10 years of care-taking- How to stay "you" in the middle of it.
The other day as we walked around the new memory care unit my Mom has moved to, my sister made a comment about how it’s been 10 years of taking care of our parents. Ten years seemed way too long. But she’s right. Dad got sick for the first time with Guillain-Barre Syndrome in the winter of 2009. Prior to this, my parents had been healthy, traveling, considering retirement and looking forward to being together. I got the phone call that Dad “looked like shit” (my brother’s professional opinion) Dad went from the gym to the Intensive Care Unit (ICU) in one day. He would stay in the ICU for 5 weeks. I would stay with my heart in the ICU and my physical body driving back and forth from Connecticut to Philadelphia, trying to keep my job, be with my family and keep nursing my son. I don’t know when I will forget nursing my son on the side of the highway in a snowstorm, heading home after another visit to see Dad.
And that’s where it started. That’s when I started asking “Everything ok?” as my first question when a family member called. If someone called twice and I couldn’t answer, I would immediately text and anxiously wait for a response to make sure I didn’t need to leave the meeting I was in and drive somewhere. I started needing breaks from my phone, feeling at points like it was attacking me with logistics, sadness and worry. When I see a mystery number on my phone I always try to figure out if it could possibly be my kids’ schools, or Mom’s caretaker, or maybe the facility where Mom is. My family took a trip on a cruise and half of the reason I liked it so much is because there was no cell phone reception. The first day was full of anxiety about this, worrying about something happening that I wouldn’t know about. But the second day was a happy release- to have a break from the constant drain of having a sick family member. (I wrote about that cruise here)
It’s been 10 years. That’s all of my 30’s. Dad got Guillain-Barre, had a trach and a g-tube. He got Multiple Myeloma. Not just that terrible cancer, but the refractory, awful version of it that managed to fight off every possible treatment. Dad died and Mom was diagnosed a few months later. I don’t know what my 40’s will bring. I imagine we will lose Mom as well. In so, so many ways, we already have. I feel in all ways like I have no parents. Yet I do, and she requires help and care. I have been changed by the last 10 years- it would be impossible not to.

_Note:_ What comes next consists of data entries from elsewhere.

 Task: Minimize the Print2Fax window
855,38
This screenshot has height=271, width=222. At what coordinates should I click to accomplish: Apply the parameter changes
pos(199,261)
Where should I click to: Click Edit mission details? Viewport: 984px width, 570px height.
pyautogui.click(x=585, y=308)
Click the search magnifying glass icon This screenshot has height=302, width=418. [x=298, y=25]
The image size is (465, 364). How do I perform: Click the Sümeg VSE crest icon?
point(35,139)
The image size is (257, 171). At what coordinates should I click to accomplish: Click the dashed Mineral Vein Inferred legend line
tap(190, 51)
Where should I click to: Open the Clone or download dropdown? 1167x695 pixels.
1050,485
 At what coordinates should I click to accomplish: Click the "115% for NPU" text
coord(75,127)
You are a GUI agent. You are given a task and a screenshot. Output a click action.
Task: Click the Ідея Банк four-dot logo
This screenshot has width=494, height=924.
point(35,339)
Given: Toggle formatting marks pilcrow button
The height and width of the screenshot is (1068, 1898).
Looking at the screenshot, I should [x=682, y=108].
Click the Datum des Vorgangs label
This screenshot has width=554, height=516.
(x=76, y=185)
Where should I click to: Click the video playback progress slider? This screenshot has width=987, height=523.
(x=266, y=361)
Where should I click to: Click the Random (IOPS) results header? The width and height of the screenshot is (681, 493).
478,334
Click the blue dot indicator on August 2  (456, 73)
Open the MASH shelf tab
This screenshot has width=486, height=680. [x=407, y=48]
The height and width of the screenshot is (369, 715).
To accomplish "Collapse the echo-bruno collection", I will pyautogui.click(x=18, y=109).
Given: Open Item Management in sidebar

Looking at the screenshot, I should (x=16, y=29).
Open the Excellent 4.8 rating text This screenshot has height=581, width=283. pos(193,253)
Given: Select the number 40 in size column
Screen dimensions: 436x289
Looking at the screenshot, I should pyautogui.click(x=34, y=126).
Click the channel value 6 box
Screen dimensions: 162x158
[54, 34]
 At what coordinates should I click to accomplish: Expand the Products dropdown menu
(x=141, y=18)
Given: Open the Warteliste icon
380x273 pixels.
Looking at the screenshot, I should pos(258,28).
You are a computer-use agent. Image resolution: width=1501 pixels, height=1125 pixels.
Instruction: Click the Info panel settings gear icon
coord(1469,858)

This is why I started this blog and why I still feel called to write here. Because on paper that’s a lot of things. And I need to put on paper all of the other things of this last decade. I need to constantly be grateful for those things as well. Dad recovered and defied all odds to dance at my wedding, meet my son and bless our marriage. I have two healthy children that call me “Mama” so many times in one day. My husband gets smarter and cuter every day. I am able to run, embarrass myself at something called “PE 101” at the gym and beat my 6 year old in arm wrestling. I have a job that I like that challenges me. The other day Mom looked at me and gave me a big hug and said “I know you!”. These things don’t erase the other things. But they are there, waiting for me to notice them.